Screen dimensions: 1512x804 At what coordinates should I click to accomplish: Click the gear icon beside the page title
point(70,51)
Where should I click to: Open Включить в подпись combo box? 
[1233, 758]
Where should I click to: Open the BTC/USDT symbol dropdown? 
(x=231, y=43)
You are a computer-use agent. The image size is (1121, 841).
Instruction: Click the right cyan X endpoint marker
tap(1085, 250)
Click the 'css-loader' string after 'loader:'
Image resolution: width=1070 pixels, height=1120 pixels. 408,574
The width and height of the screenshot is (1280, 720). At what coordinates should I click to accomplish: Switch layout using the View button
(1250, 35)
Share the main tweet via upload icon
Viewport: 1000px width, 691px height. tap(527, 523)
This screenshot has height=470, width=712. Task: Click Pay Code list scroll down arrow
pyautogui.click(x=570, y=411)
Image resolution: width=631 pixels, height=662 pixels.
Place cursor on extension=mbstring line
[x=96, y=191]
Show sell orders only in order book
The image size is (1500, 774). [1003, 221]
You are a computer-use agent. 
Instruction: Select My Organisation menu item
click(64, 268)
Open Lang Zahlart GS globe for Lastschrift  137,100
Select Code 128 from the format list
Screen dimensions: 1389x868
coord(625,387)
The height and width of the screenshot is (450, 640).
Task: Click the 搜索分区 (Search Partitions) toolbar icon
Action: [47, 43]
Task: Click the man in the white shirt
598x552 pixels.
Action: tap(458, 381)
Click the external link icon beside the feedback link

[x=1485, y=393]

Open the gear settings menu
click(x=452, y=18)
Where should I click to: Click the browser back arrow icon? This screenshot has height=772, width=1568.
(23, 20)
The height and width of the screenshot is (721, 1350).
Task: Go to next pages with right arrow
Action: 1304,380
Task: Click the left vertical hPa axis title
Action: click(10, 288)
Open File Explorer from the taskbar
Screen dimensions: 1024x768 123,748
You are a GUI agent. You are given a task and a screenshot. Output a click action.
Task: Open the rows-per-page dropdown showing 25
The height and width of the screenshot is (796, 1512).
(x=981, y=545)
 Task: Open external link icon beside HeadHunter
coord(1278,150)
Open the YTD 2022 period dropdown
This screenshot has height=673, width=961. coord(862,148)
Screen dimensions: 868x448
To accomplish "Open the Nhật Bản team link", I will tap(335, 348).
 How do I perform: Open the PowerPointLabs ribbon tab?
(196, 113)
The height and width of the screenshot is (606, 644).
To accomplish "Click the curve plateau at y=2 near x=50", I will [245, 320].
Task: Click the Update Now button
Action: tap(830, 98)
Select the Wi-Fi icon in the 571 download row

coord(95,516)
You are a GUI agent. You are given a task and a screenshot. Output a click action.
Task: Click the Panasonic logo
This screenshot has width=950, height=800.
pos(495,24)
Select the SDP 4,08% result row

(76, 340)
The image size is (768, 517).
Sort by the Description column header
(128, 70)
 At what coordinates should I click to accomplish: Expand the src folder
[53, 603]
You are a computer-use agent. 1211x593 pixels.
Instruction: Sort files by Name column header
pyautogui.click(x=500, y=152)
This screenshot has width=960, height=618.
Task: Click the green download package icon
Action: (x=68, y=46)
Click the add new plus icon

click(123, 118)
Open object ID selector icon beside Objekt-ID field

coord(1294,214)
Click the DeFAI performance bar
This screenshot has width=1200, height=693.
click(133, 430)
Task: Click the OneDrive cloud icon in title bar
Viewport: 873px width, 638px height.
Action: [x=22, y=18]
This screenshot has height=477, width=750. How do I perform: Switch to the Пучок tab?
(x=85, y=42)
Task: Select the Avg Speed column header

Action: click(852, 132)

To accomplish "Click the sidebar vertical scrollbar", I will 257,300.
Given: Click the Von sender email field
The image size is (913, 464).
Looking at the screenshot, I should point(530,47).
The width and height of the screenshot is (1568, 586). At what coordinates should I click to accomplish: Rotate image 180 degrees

- - - - - - -

▶ **What is being asked**:
Copy the entries above exactly. Miss none of them.

▶ **Problem solution**:
Screen dimensions: 1512x804 At what coordinates should I click to accomplish: Click the gear icon beside the page title
point(70,51)
Where should I click to: Open Включить в подпись combo box? 
[1233, 758]
Where should I click to: Open the BTC/USDT symbol dropdown? 
(x=231, y=43)
You are a computer-use agent. The image size is (1121, 841).
Instruction: Click the right cyan X endpoint marker
tap(1085, 250)
Click the 'css-loader' string after 'loader:'
Image resolution: width=1070 pixels, height=1120 pixels. 408,574
The width and height of the screenshot is (1280, 720). At what coordinates should I click to accomplish: Switch layout using the View button
(1250, 35)
Share the main tweet via upload icon
Viewport: 1000px width, 691px height. tap(527, 523)
This screenshot has height=470, width=712. Task: Click Pay Code list scroll down arrow
pyautogui.click(x=570, y=411)
Image resolution: width=631 pixels, height=662 pixels.
Place cursor on extension=mbstring line
[x=96, y=191]
Show sell orders only in order book
The image size is (1500, 774). [1003, 221]
You are a computer-use agent. 
Instruction: Select My Organisation menu item
click(64, 268)
Open Lang Zahlart GS globe for Lastschrift  137,100
Select Code 128 from the format list
Screen dimensions: 1389x868
coord(625,387)
The height and width of the screenshot is (450, 640).
Task: Click the 搜索分区 (Search Partitions) toolbar icon
Action: [47, 43]
Task: Click the man in the white shirt
598x552 pixels.
Action: tap(458, 381)
Click the external link icon beside the feedback link

[x=1485, y=393]

Open the gear settings menu
click(x=452, y=18)
Where should I click to: Click the browser back arrow icon? This screenshot has height=772, width=1568.
(23, 20)
The height and width of the screenshot is (721, 1350).
Task: Go to next pages with right arrow
Action: 1304,380
Task: Click the left vertical hPa axis title
Action: click(10, 288)
Open File Explorer from the taskbar
Screen dimensions: 1024x768 123,748
You are a GUI agent. You are given a task and a screenshot. Output a click action.
Task: Open the rows-per-page dropdown showing 25
The height and width of the screenshot is (796, 1512).
(x=981, y=545)
 Task: Open external link icon beside HeadHunter
coord(1278,150)
Open the YTD 2022 period dropdown
This screenshot has height=673, width=961. coord(862,148)
Screen dimensions: 868x448
To accomplish "Open the Nhật Bản team link", I will tap(335, 348).
 How do I perform: Open the PowerPointLabs ribbon tab?
(196, 113)
The height and width of the screenshot is (606, 644).
To accomplish "Click the curve plateau at y=2 near x=50", I will [245, 320].
Task: Click the Update Now button
Action: tap(830, 98)
Select the Wi-Fi icon in the 571 download row

coord(95,516)
You are a GUI agent. You are given a task and a screenshot. Output a click action.
Task: Click the Panasonic logo
This screenshot has width=950, height=800.
pos(495,24)
Select the SDP 4,08% result row

(76, 340)
The image size is (768, 517).
Sort by the Description column header
(128, 70)
 At what coordinates should I click to accomplish: Expand the src folder
[53, 603]
You are a computer-use agent. 1211x593 pixels.
Instruction: Sort files by Name column header
pyautogui.click(x=500, y=152)
This screenshot has width=960, height=618.
Task: Click the green download package icon
Action: (x=68, y=46)
Click the add new plus icon

click(123, 118)
Open object ID selector icon beside Objekt-ID field

coord(1294,214)
Click the DeFAI performance bar
This screenshot has width=1200, height=693.
click(133, 430)
Task: Click the OneDrive cloud icon in title bar
Viewport: 873px width, 638px height.
Action: [x=22, y=18]
This screenshot has height=477, width=750. How do I perform: Switch to the Пучок tab?
(x=85, y=42)
Task: Select the Avg Speed column header

Action: click(852, 132)

To accomplish "Click the sidebar vertical scrollbar", I will 257,300.
Given: Click the Von sender email field
The image size is (913, 464).
Looking at the screenshot, I should point(530,47).
The width and height of the screenshot is (1568, 586). At what coordinates should I click to accomplish: Rotate image 180 degrees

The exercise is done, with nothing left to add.